7.3.3 Simultaneous graph construction and weighting

The LNP algorithm described earlier (see Sect. 7.3.2) assumes that the graph structure (i.e. the set of edges) is known and fixed, and determines the edge weights for each node locally, based on the assumption that each node can be reconstructed as a linear combination of its neighbours. Instead of fixing the graph structure, however, one can also simultaneously infer the graph structure and edge weights by linearly reconstructing nodes based on all other nodes.

Such an approach was first proposed by Yan and Wang (2009), based on the sparse coding approach formulated for face recognition by Wright et al. (2009). The idea is to find, for each node \(\mathbf {x}_i\), a coefficient vector \(\mathbf {a} \in \mathbb {R}^n\) denoting the contributions of all other nodes to the reconstruction of \(\mathbf {x}_i\). This reconstruction is then calculated as \(\tilde{\mathbf {x}}_i = (X')^{\intercal } \cdot \mathbf {a}\), where \(X' \in \mathbb {R}^{n \times d}\) denotes the full data matrix, but with a row of zeroes at index i (since a node cannot contribute to its own reconstruction). Note that, unlike the LNP reconstruction from Problem 10 above, where only predetermined neighbours contribute to the reconstruction, here, all \(n-1\) other nodes can be used.

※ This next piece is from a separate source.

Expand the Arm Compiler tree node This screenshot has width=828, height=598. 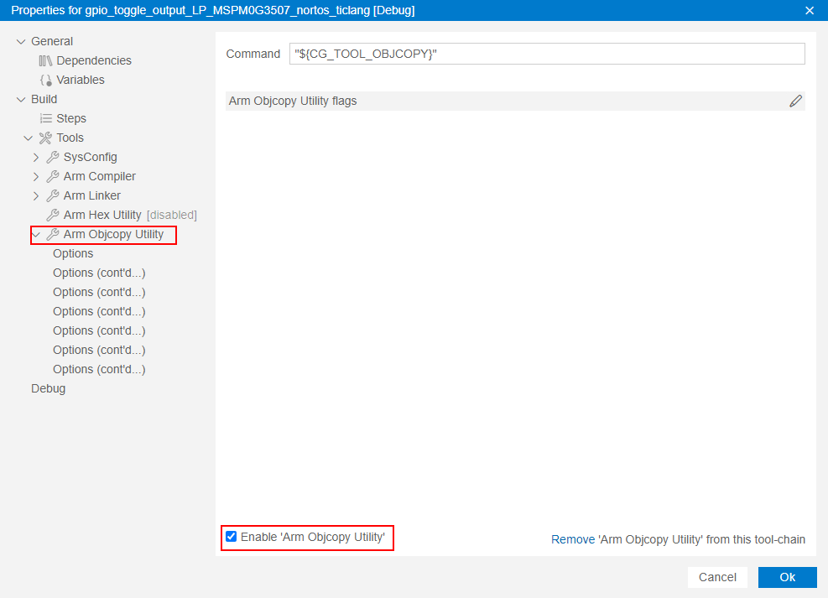pos(36,177)
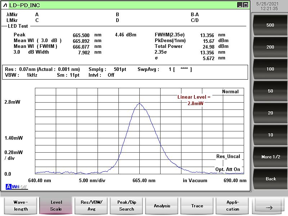This screenshot has width=288, height=216.
Task: Maximize the LD-PD_INC window
Action: (x=246, y=5)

The corresponding basic optimization problem attempts to minimize, for each data point, the norm of the error vector \({\varvec{\epsilon }}_i = \tilde{\mathbf {x}}_i - \mathbf {x}_i\), expressing the difference between the reconstruction and the true data. Crucially, unlike LNP, which makes use of the L2 norm and thus promotes non-sparse solutions, Yan and Wang (2009) use the L1 norm.

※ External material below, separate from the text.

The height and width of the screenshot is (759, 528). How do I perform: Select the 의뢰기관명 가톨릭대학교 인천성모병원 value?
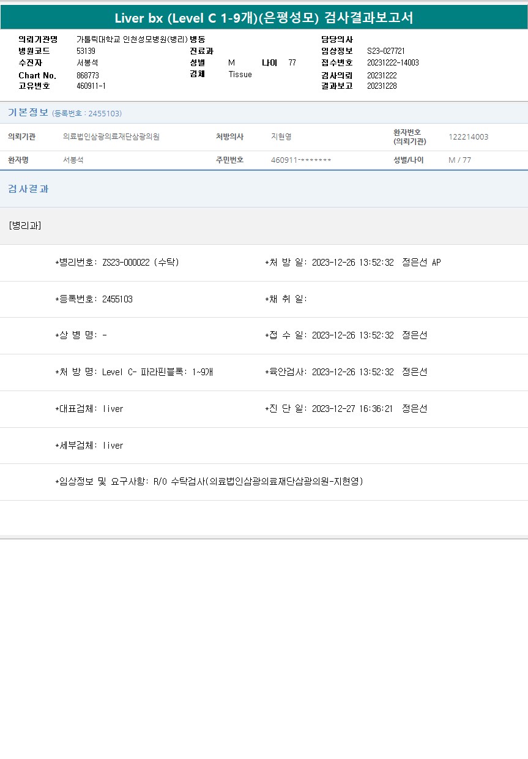(x=132, y=39)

To avoid an underdetermined system of equations in some cases, the final optimization problem penalizes both the norm of the reconstruction coefficients and the noise vector. Let \(B = [(X')^{\intercal }, I_d]\) be the concatenation of the data matrix X and the \(d \times d\) identity matrix \(I_d\). Each data point \(\mathbf {x}_i\) can then be expressed as \(\mathbf {x}_i = B \cdot \mathbf {a}'\). Here, \(\mathbf {a}'\) consists of the coefficient vector \(\mathbf {a} = [a'_1, \dots , a'_n]\) and the error vector \({\varvec{\epsilon }} = [a'_{n+1}, \dots , a'_{n + d}]\). The final optimization problem for finding the optimal coefficients is then defined as follows for each node \(\mathbf {x}_i\):

$$\begin{aligned} \begin{aligned}&\underset{\mathbf {a}' \in \mathbb {R}^{n + d}}{\text {minimize}}&|| \mathbf {a}' ||_1\\&\text {subject to}&B \cdot \mathbf {a}' = \mathbf {x}_i, \end{aligned} \end{aligned}$$
(11)

where \(||\cdot ||_1\) is the L1 norm. Now, let \(\mathbf {a}_i\) denote the coefficient vector found for node i. The final graph is then constructed by simply adding an edge between nodes i and j if, and only if, \(a_{ij} \ne 0\), and setting the edge weights to the magnitude of the coefficient, i.e. \(W_{ij} = |a_{ij}|\). We note that this approach does not yield an undirected graph. A variant of the sparse coding method was proposed by He et al. (2011), who impose a constraint that all coefficients be non-negative to the objective from Problem 11 above.

The coefficient vector \(\mathbf {a}\) can be seen as an encoding of \(\mathbf {x}_i\). From this perspective, one would expect similar data points to have similar encodings. Zhuang et al. (2012) captured this assumption by constructing a matrix A from all encodings \(\mathbf {a}_1, \dots , \mathbf {a}_n\) and regularizing the objective function by the rank of A. Based on a well-known clustering method called low-rank representation (Liu et al. 2010a), the regularization term penalizes coefficient matrices of high rank. The low-rankness of the matrix captures global structures in the data, while sparsity captures the local structure among data points. The resulting optimization problem, which includes the non-negativity constraint and penalizes the L0 norm of the coefficients, is NP-hard; Zhuang et al. (2012) proposed a convex relaxation leading to an objective function identical to the sparse coding objective function from Problem 11, but with the addition of the non-negativity constraint and a surrogate for the rank-regularization term.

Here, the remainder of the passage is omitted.